Thursday’s agreement between Myanmar and Bangladesh on the repatriation of Rohingyas is on the face of it a measure of…

Homeward trek

Representative image Photo: AFP

Thursday’s agreement between Myanmar and Bangladesh on the repatriation of Rohingyas is on the face of it a measure of forward movement in the midst of the relentless persecution of the predominantly Muslim ethnic group.  Unmistakable is the diplomatic underpinning or coincidence ~ 24 hours after the US labelled the junta’s operations against the “nowhere men” as “ethnic cleansing”, and even threatened targeted sanctions against those responsible for what the Secretary of State, Rex Tillerson, has called “horrendous atrocities”. There is little doubt that both Naypidaw and occasionally insensitive Dhaka have responded to the global pressure that has been ramped up after half a million refugees fled across the border to escape persecution and worse, not to ignore Aung San Suu Kyi’s intriguing silence.

The agreement has eventually been signed after a prolonged bout of wrangling over the terms of repatriation. Apparently the state counsellor’s insistence on bonafides has been ignored not least because the Rohingyas, adrift and persecuted from shore to shore, must have lost their documents, if at all they had them. For now, Myanmar has relented to an extent; the refugees will be repatriated from Bangladesh within two months, with a “working group” scheduled to be in place within three weeks.  Over the years, this has been a grim displacement. And given the inbuilt political instability in Myanmar and the military’s stranglehold over purported democratic governance, the two-month time-frame carries within it the potential seeds of uncertainty.
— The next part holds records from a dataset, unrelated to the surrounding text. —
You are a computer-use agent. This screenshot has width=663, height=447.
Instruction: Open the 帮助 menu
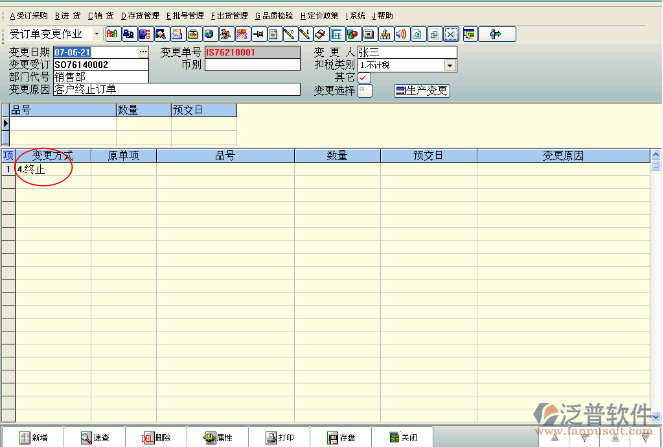click(x=384, y=16)
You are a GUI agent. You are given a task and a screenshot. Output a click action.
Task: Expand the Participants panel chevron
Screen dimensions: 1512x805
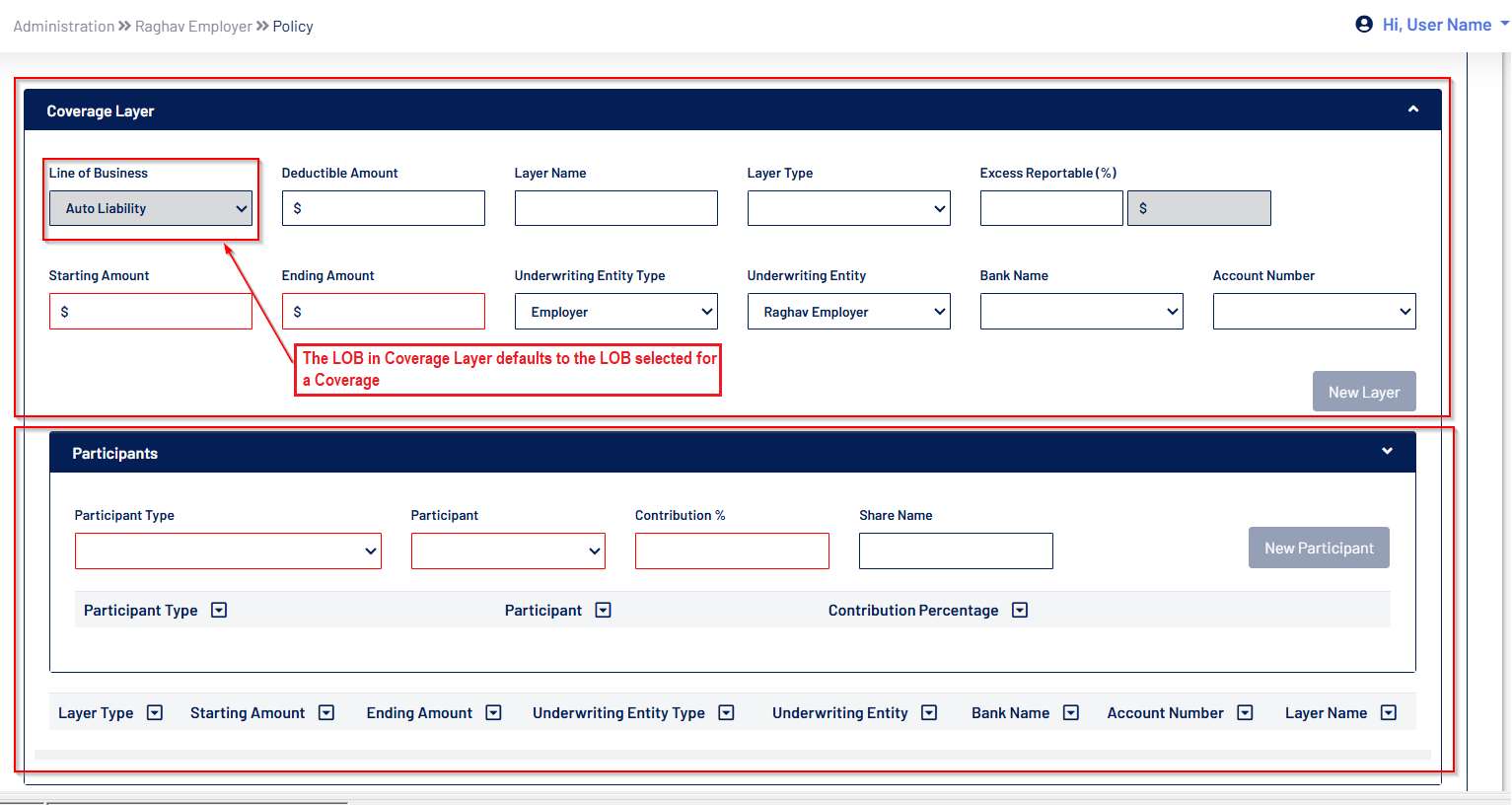[1387, 452]
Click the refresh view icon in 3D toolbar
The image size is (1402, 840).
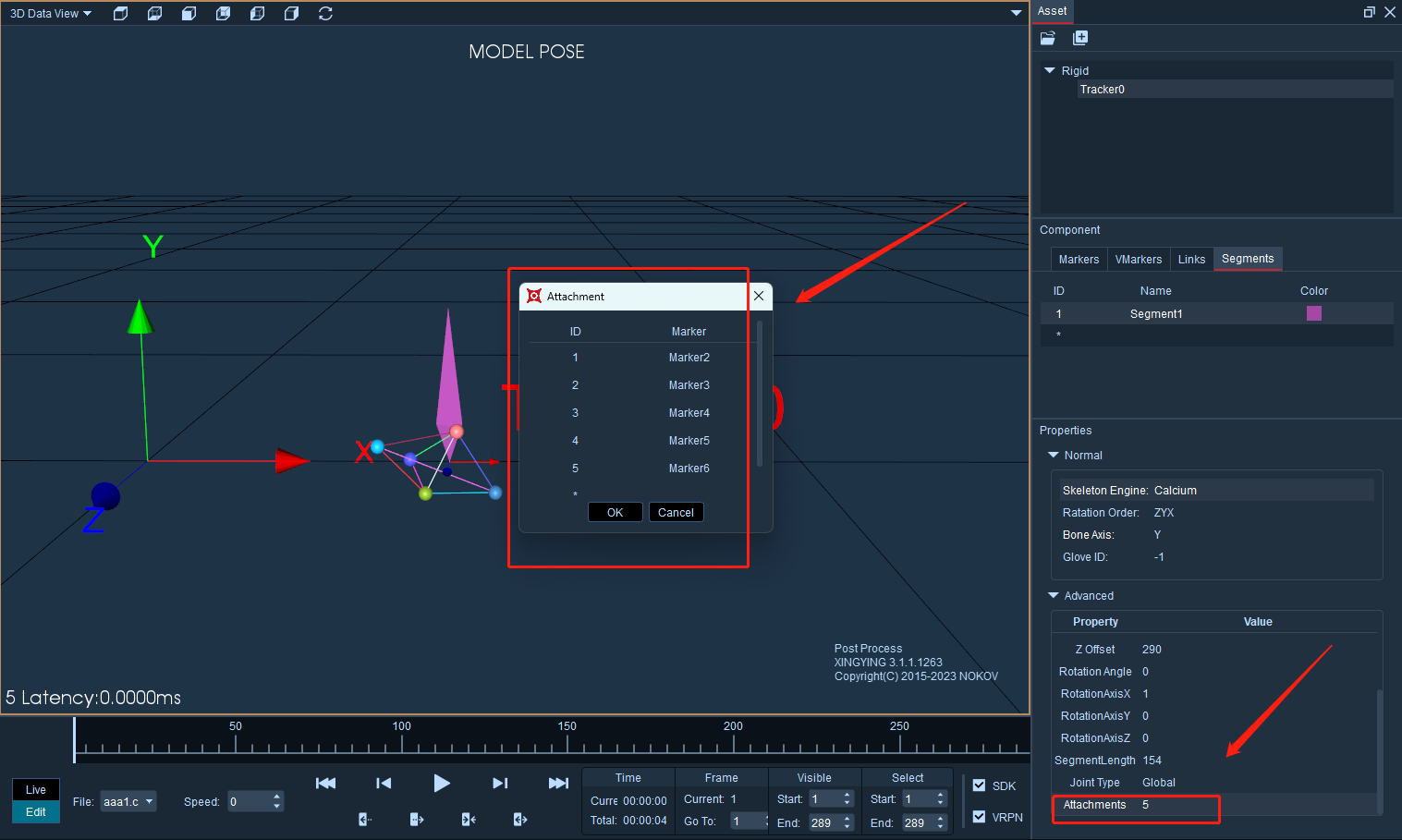(325, 14)
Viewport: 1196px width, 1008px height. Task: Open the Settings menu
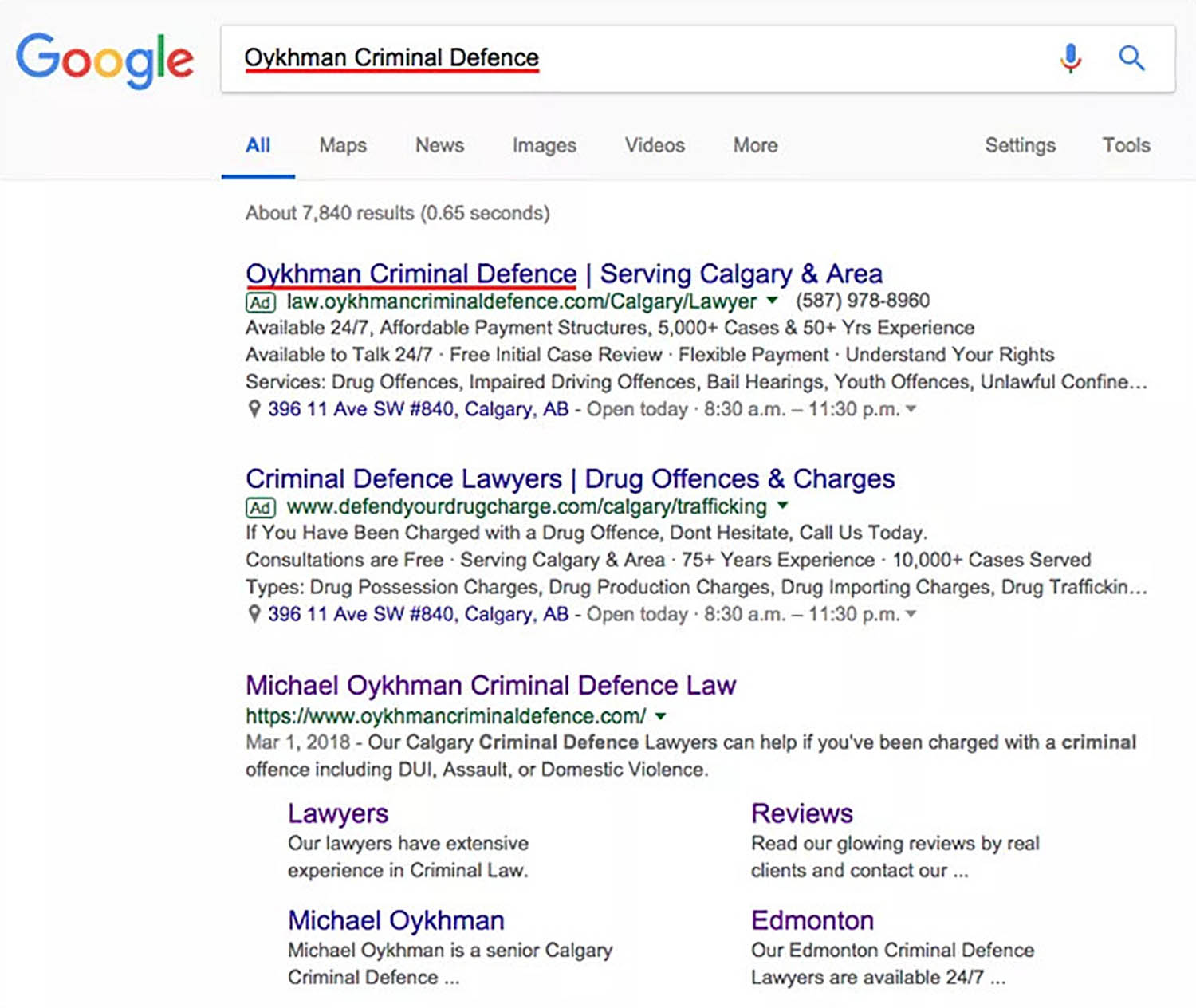1020,145
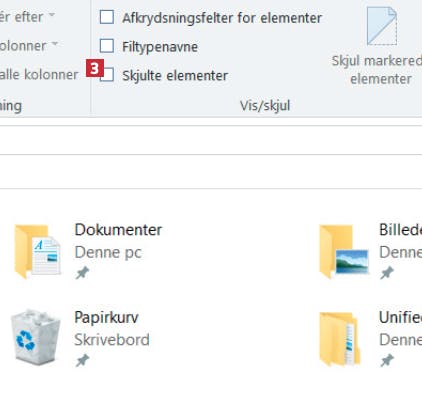
Task: Select the Papirkurv name label
Action: (x=106, y=317)
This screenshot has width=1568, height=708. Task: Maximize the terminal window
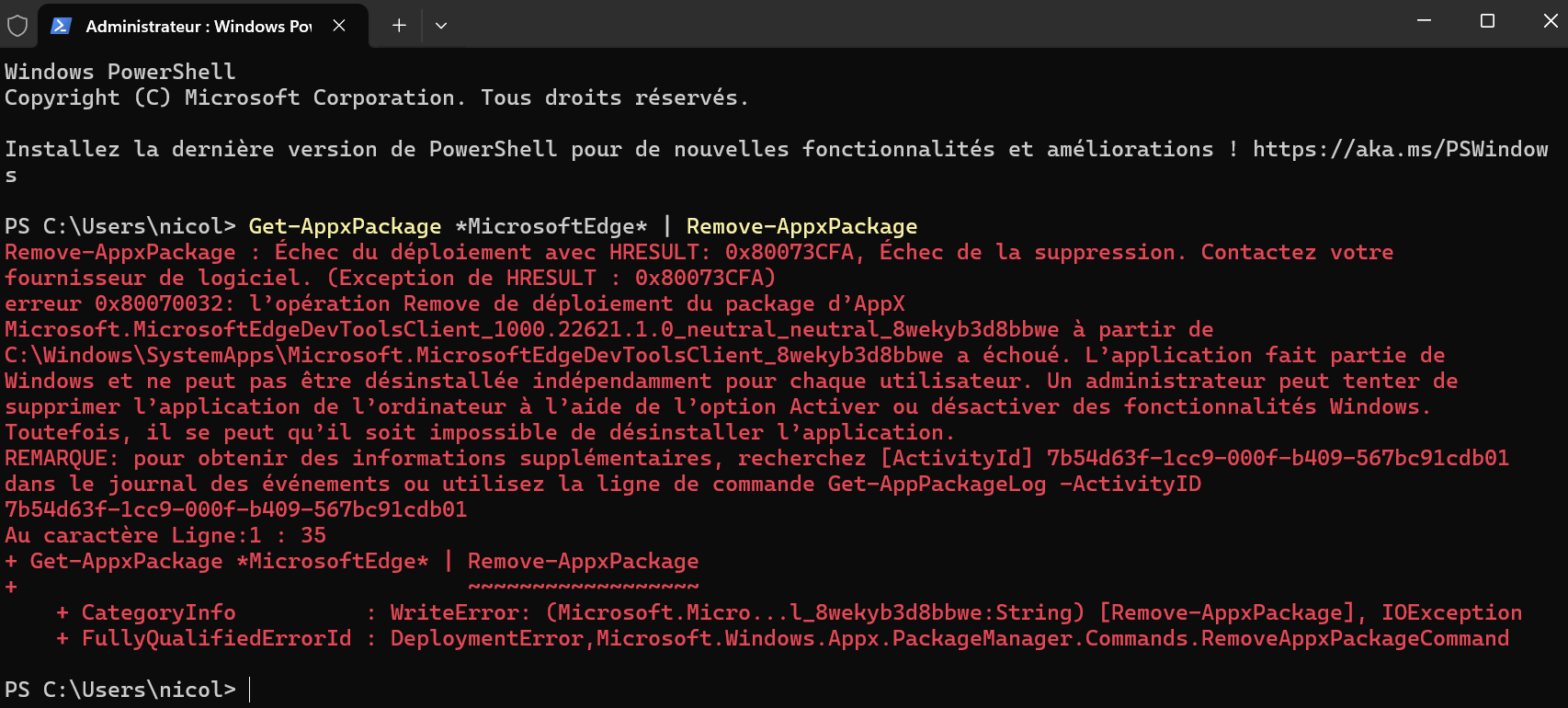coord(1487,20)

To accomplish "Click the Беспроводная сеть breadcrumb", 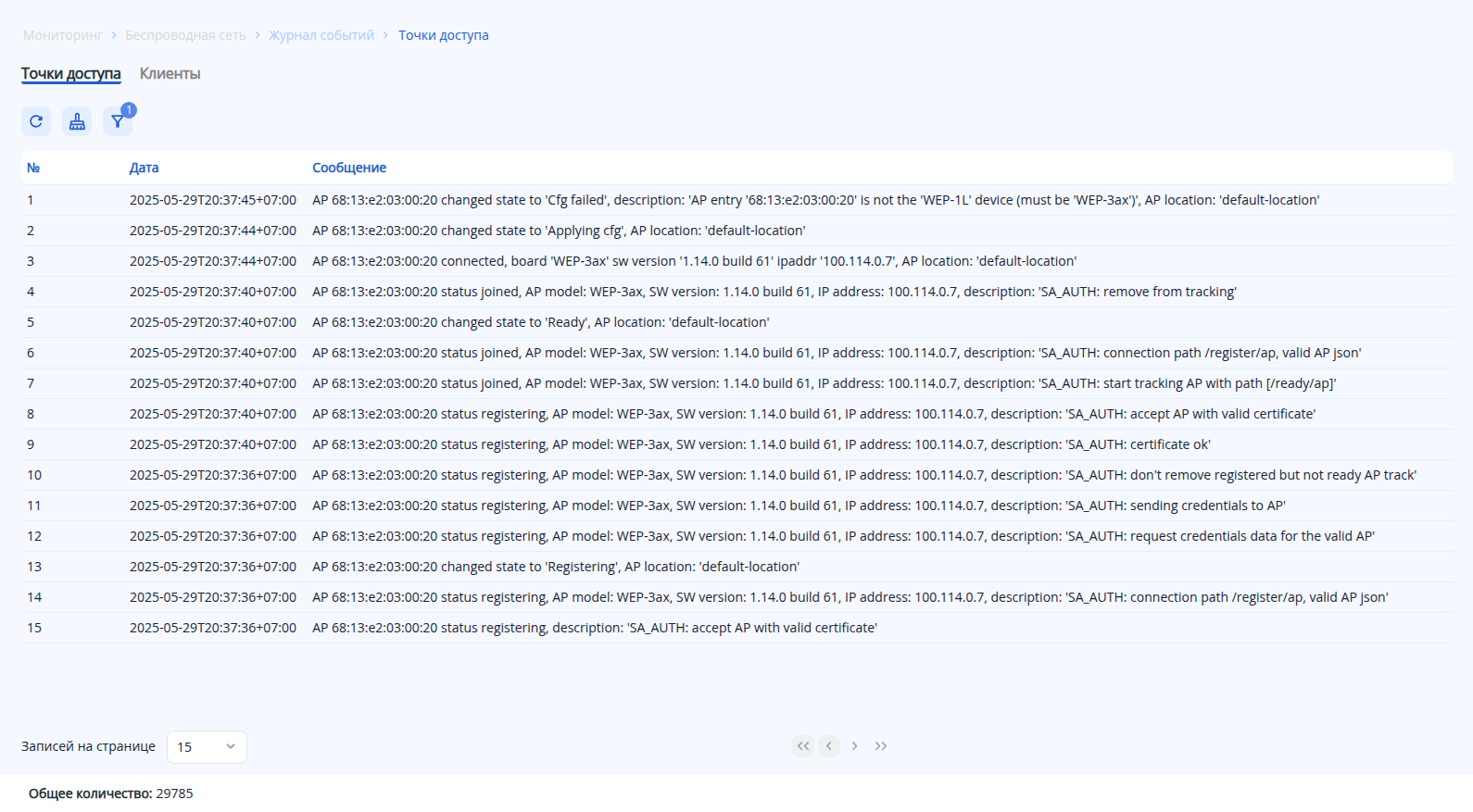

Indeed, the Rohingya deal that was signed by the Bangladesh foreign minister, A.H. Mahmood Ali, and Suu Kyi in Naypidaw bristles with uncertainties, which is why the agreement has been greeted by the United Nations with a degree of scepticism. And the two major uncertainties relate to the number that will be allowed back and the time the repatriation process will entail. Nor for that matter is it clear where the thousands will be re-settled in a hostile land. The issue is ever so vital in the context of the extensive destruction of villages, that were once their hearth and home. Closely connected is the issue of safety, one that has been trashed for as long as it has. Both Bangladesh and Myanmar would appear to have ignored one of the fundamentals, i.e. the Rohingyas will have to countenance the surging anti-Muslim sentiment in Myanmar.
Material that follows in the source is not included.